More examples you can find in this separate durable-mvc-samples repo. Let’s take a closer look to appointments-sample, which is an app that allows users to create and share appointments (and accept or decline them). Here is the appointment’s state:

export enum AppointmentStatusEnum {
    Pending = 0,
    Accepted,
    Declined
}

export class AppointmentState
{
    participants: { [name: string]: AppointmentStatusEnum } = {};
    status: AppointmentStatusEnum = AppointmentStatusEnum.Pending;
}

It only contains a dictionary of invited participants and an overall appointment’s status. Now let’s look at AppointmentEntity’s code:

class AppointmentEntity extends DurableEntity<AppointmentState>
{
    // Initializes new appointment instance
    init(participants: string[]) {

        // Adding appointment creator to the list of participants
        if (!participants.includes(this.stateMetadata.owner)) {
            participants.push(this.stateMetadata.owner);
        }

        this.state.participants = {};
        for (var name of participants) {
            this.state.participants[name] = AppointmentStatusEnum.Pending;
        }
        this.state.status = AppointmentStatusEnum.Pending;

        // Sharing this entity with all participants
        this.stateMetadata.allowedUsers = participants;
    }

    // Handles someone's response
    respond(isAccepted: boolean) {

        // Saving user's response
        this.state.participants[this.callingUser] = isAccepted ? AppointmentStatusEnum.Accepted : AppointmentStatusEnum.Declined;

        // Updating appointment's status
        if (Object.keys(this.state.participants).every(name => this.state.participants[name] === AppointmentStatusEnum.Accepted)) {
            // Everyone has accepted
            this.state.status = AppointmentStatusEnum.Accepted;
        } else if (!isAccepted) {
            // Someone has declined
            this.state.status = AppointmentStatusEnum.Declined;
        }
    }

    // Deletes this entity
    delete() {
        this.destructOnExit();
    }

    // Overriding visibility. This entity should only be visible to people mentioned in this.stateMetadata.allowedUsers
    protected get visibility(): VisibilityEnum { return VisibilityEnum.ToListOfUsers; }
}

The entity has three methods (signal handlers): init() initializes a new appointment with participants, respond() handles responses from participants and delete() destructs this entity instance. Note that it also overrides the visibility property to set it to VisibilityEnum.ToListOfUsers, so that the appointment is only accessible by its participants and by nobody else (all currently supported levels of visibility you can find here). Now on the client we just need to instantiate an observable collection of these entities:

    appointments: new DurableEntitySet<AppointmentState>('AppointmentEntity')
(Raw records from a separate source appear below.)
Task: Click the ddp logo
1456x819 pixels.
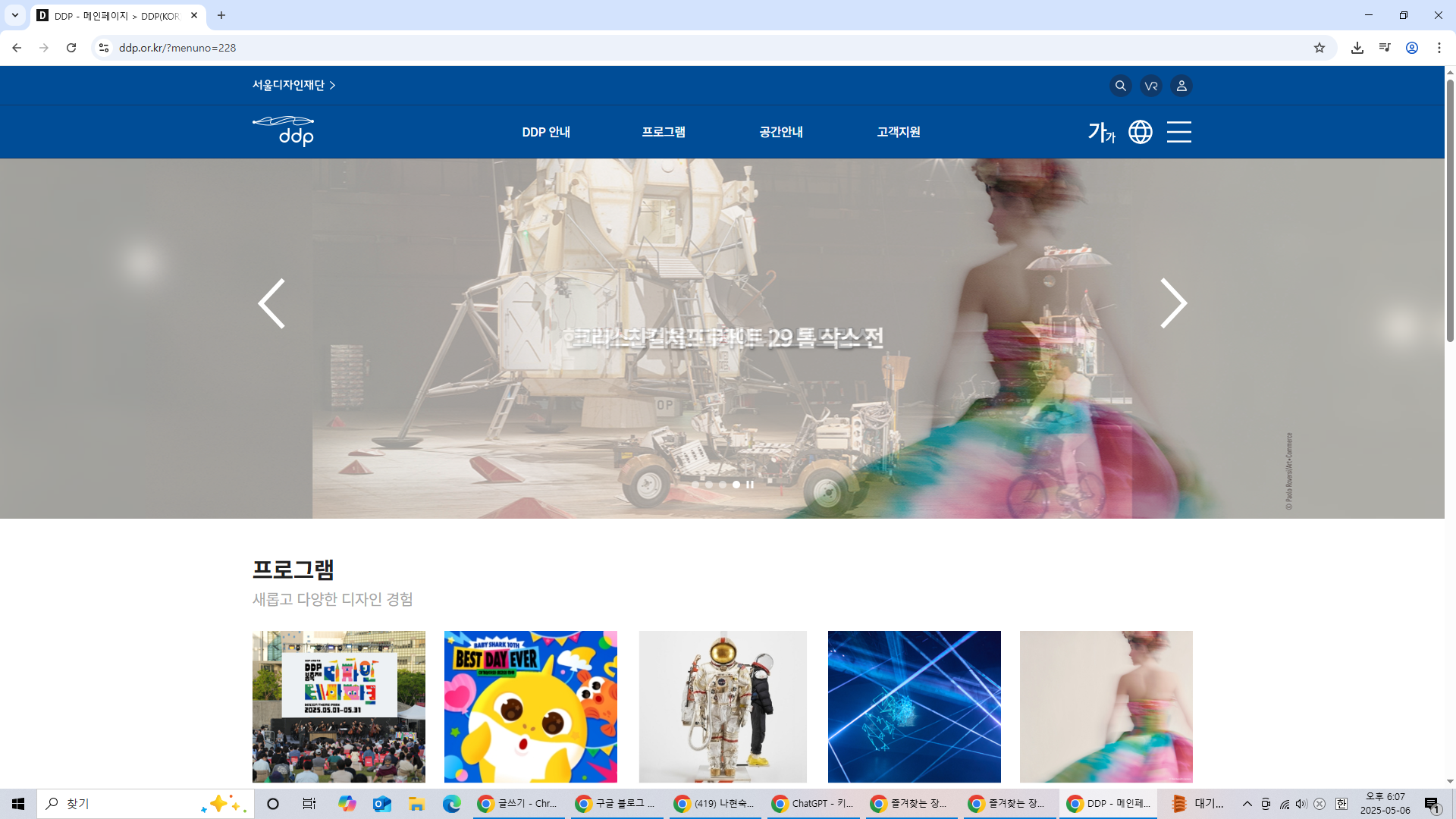Action: [284, 131]
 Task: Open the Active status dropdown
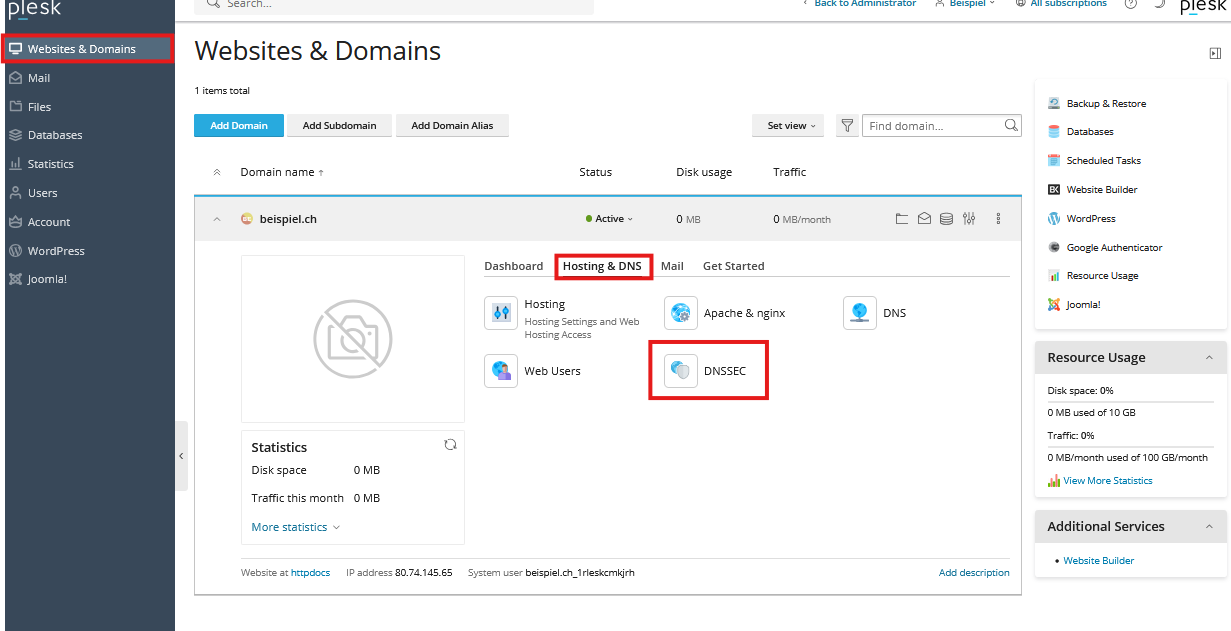click(609, 219)
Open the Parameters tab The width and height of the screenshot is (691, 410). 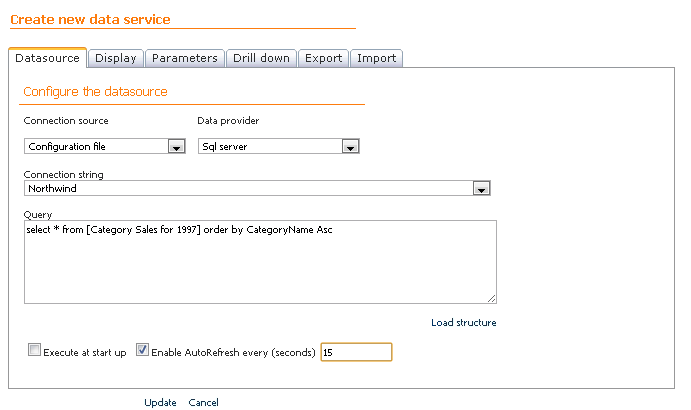185,58
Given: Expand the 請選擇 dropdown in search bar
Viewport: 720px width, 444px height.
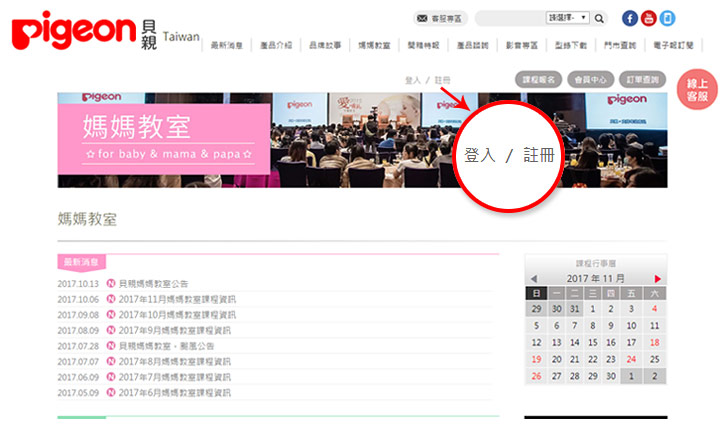Looking at the screenshot, I should coord(567,18).
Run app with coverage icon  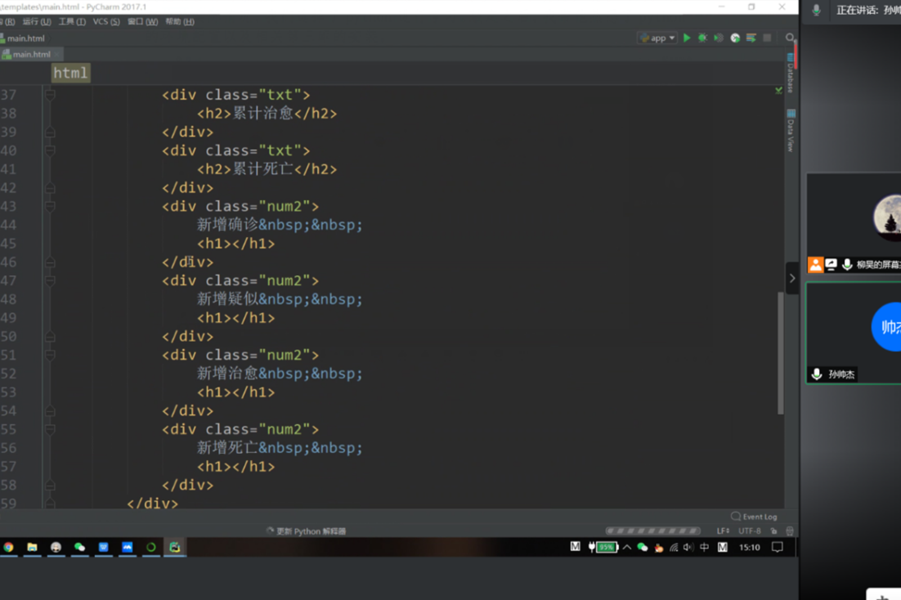point(718,38)
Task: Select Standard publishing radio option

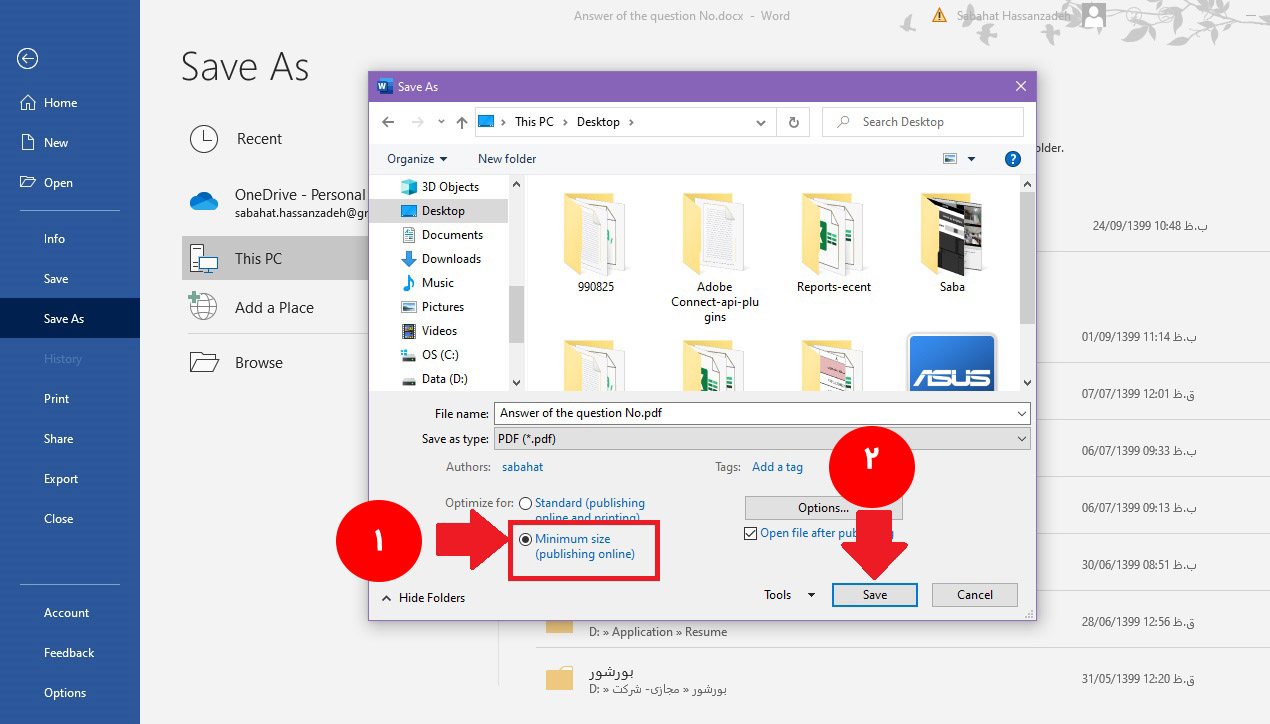Action: tap(525, 504)
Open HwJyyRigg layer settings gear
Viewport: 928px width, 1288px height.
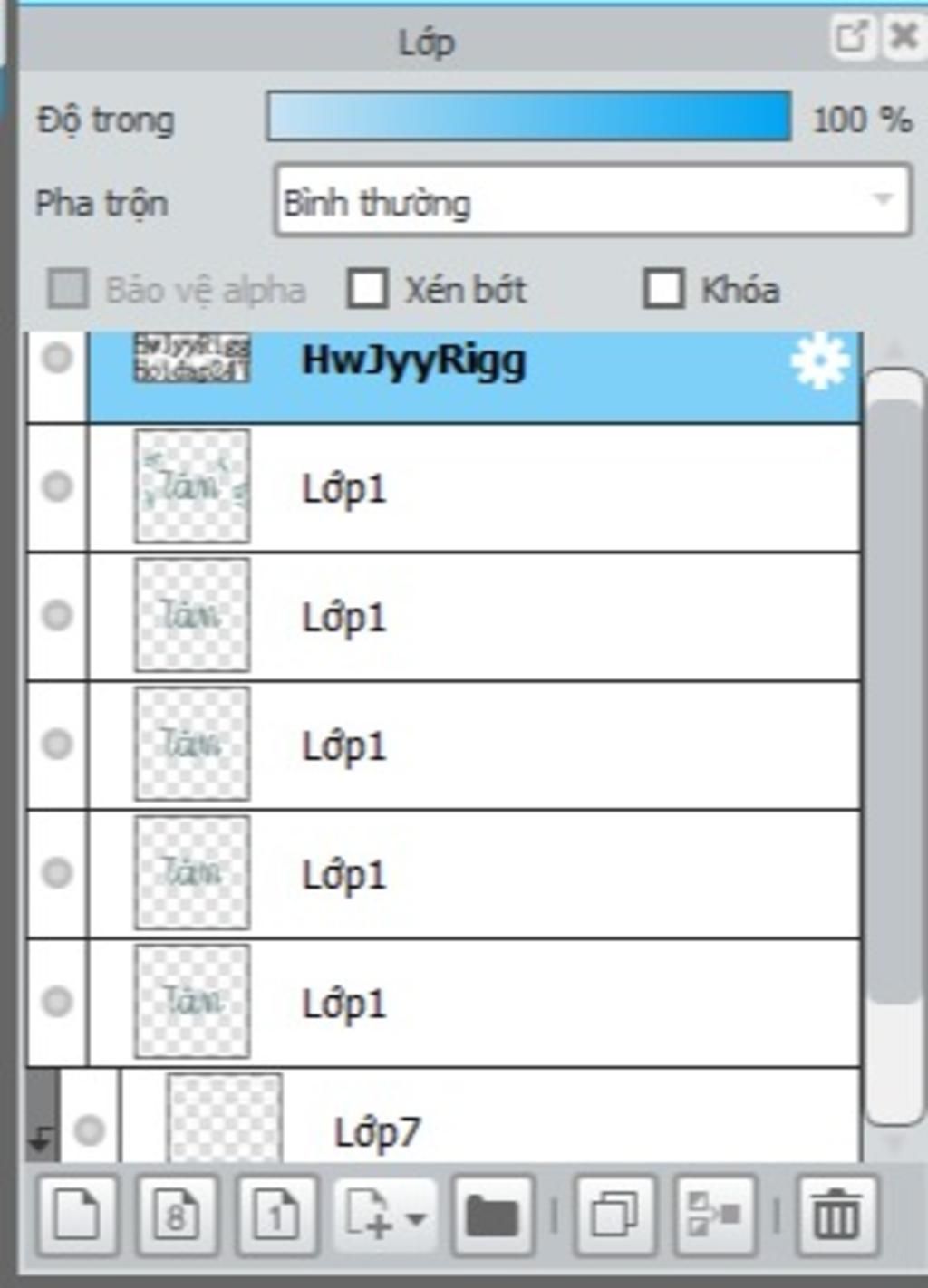tap(819, 360)

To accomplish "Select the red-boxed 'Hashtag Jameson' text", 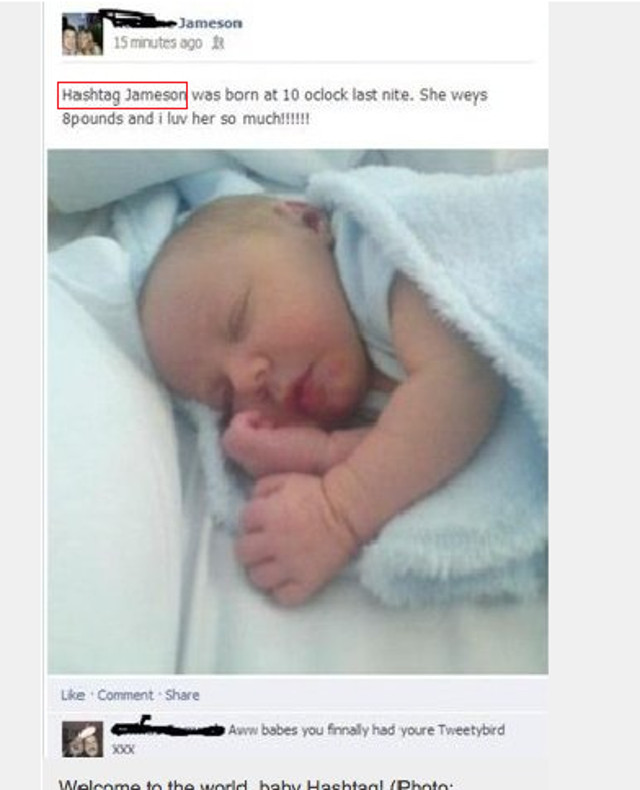I will tap(122, 95).
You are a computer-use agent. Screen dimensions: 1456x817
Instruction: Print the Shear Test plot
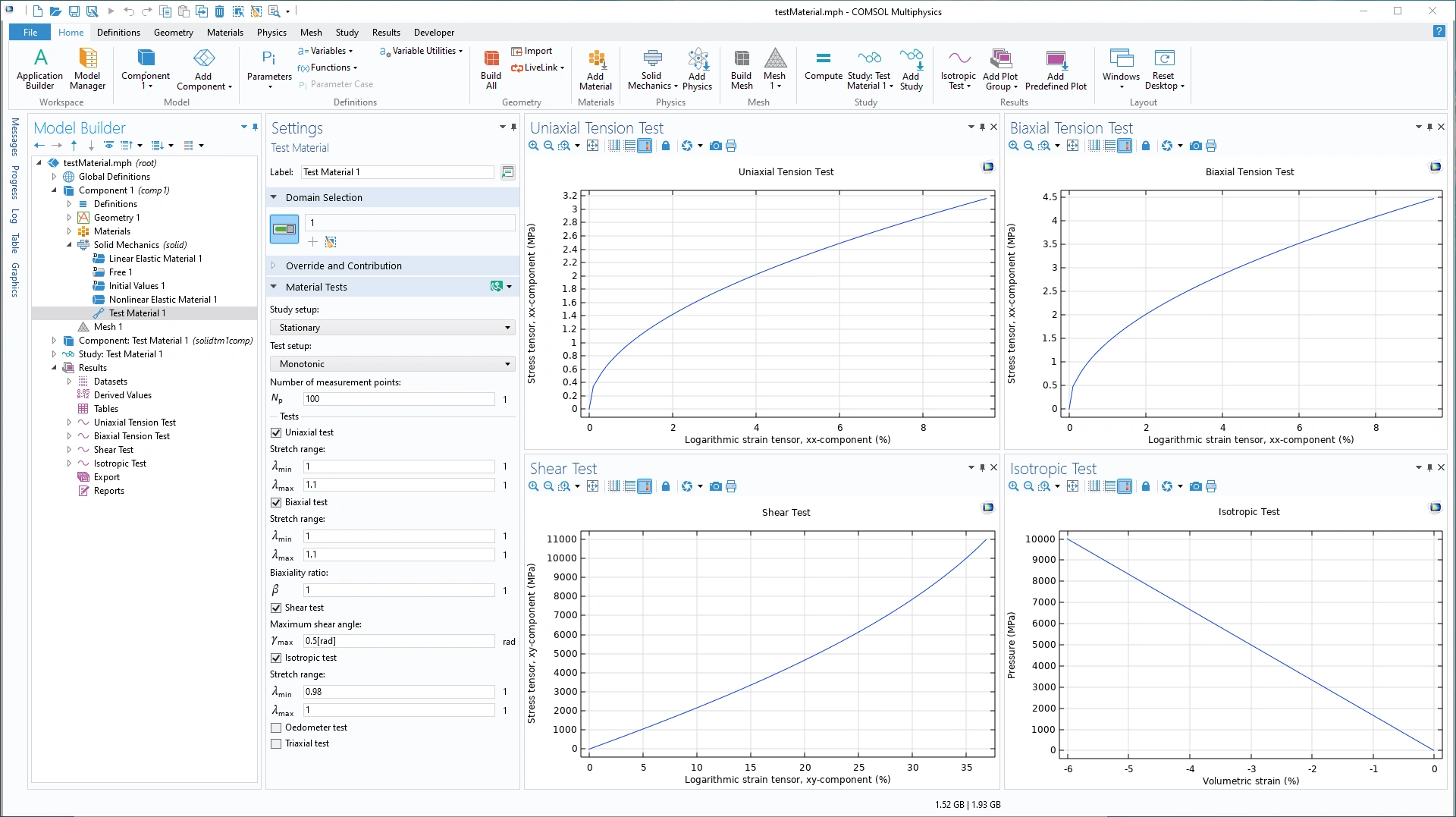(x=731, y=486)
and then bind some JSX markup to it. Not going to post the markup here, but you can quickly find it in the sample codebase. Just note that the React component needs to be marked as observer, so that it knows how and when to re-render itself.

There’s, of course, absolutely no need to adopt all the features of durable-mvc-starter at once. E.g. you might only be interested to have your server-side and client-side code in one project and have the statics automatically served - then just remove unneeded code and go ahead. Or you might want to start by defining your Durable Entities with class-based syntax and not use client-side features - that’s perfectly fine as well, and for server-side type-safe interaction with your entities you can use this DurableEntityProxy<TEntity> helper.